The regulation that governs the mechanical and physical characteristics of fasteners is UNI EN ISO 898-1, a standard that defines the resistance class criteria for screws and bolts.
Steel Production
Over time, the production of steels has seen various changes until reaching the most modern technologies used today.
Tracing back the history of steel production, the first steel furnace probably dates back to the 14th century, a period during which a pit was dug near a rock wall. In this pit, coal combustion was carried out, and it was sheltered by a stone slab. Subsequently, systems were studied to obtain metals of superior quality. In fact, the size of the furnaces grew, and more powerful draft systems were put into practice.
Today, most production takes place in large steel plants. Depending on the technology used and the type of steel to be obtained, two possible production cycles are used:
- Steel produced with a blast furnace;
- Steel produced with an electric furnace.
When steel is produced with a blast furnace, various raw materials such as ferrous ore, coke, and flux are worked. These are mixed and melted to separately obtain cast iron and other secondary elements. At this point, elements such as scrap iron or others will be added to obtain steel with the desired characteristics. Subsequently, the steel is cut into large blocks, also known as ingots or slabs.
These blocks will be worked to give them the necessary shape and, therefore, produce sheets, bars, tubes, etc.
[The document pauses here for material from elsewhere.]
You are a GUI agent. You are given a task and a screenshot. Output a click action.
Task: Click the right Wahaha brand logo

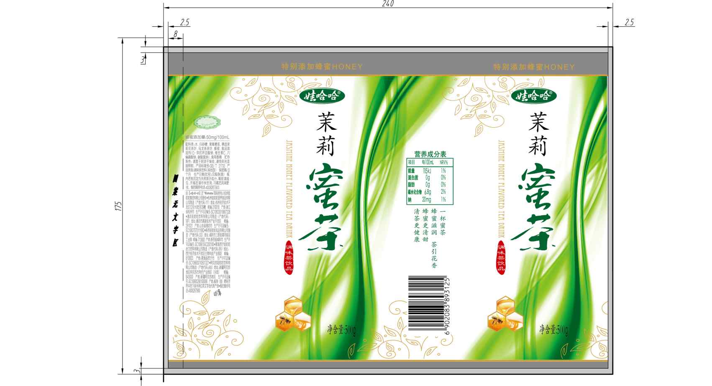tap(533, 96)
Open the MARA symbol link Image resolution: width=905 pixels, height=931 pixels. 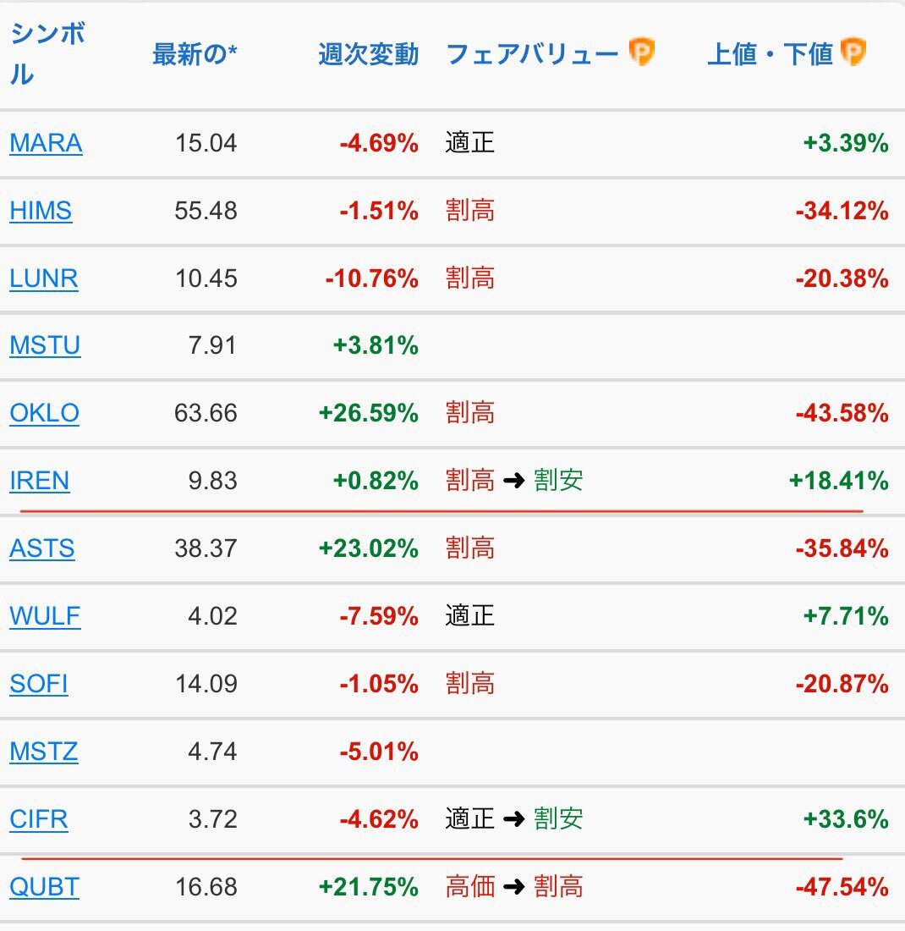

In the second case, where the production cycle takes place with an electric furnace, the processing steps are fewer. Indeed, scrap iron is melted together with other elements to obtain semi-finished products. These will then be subjected to hot or cold galvanizing treatments.
How to Read Steel Codes?
We have learned that to choose the right product based on one's needs, it is important to know it. In this regard, knowing how to read steel codes is an additional piece, useful for the final choice.
In general, the designation of steels follows the guidelines indicated by the UNI EN 10027-2006 standard. According to this indication, there are two types of codes for steels:
The numeric code is easily recognizable, but one must know it to understand its meaning. It is indeed a code of the type 1.XXYY where:
"1" indicates the type of steel; "XX" describes the steel group; "YY" represents the sequential group of the steel alloy.
The second type of code, the alphanumeric one, is distinguished into two main groups:
Steels that belong to Group 1 are designated based on their use and their mechanical characteristics. This category includes well 8 subgroups within which are usually found steels used in the raw rolling state. Each subgroup is described by a letter of the alphabet (for example, the letter "S" is used to indicate structural steels)
In general, therefore, steels that belong to this group are described with a code composed of:
- the letter of the subgroup;
- number equal to the minimum prescribed yield strength.
There are cases, such as structural steels, where the code is normally accompanied by additional information such as the degree of resilience and the state of supply/quality of the steel.
For example, the code S 235 JR G2 can be explained as follows:
- S=structural steel;
- 235= yield strength expressed in N/mm2;
- JR= resilience > 270 at 20 C;
- G2= calm steels.
Steels that belong to Group 2 are designated based on their chemical composition. These can be divided into 4 types:
- unalloyed;
- weakly alloyed;
- alloyed;
- rapid.
In this group, the code is composed of:
- letter;
- carbon content;
- other specific values for type.
For example, for the class of unalloyed steels, the code is composed of the letter C associated with the carbon content multiplied by 100, therefore C45.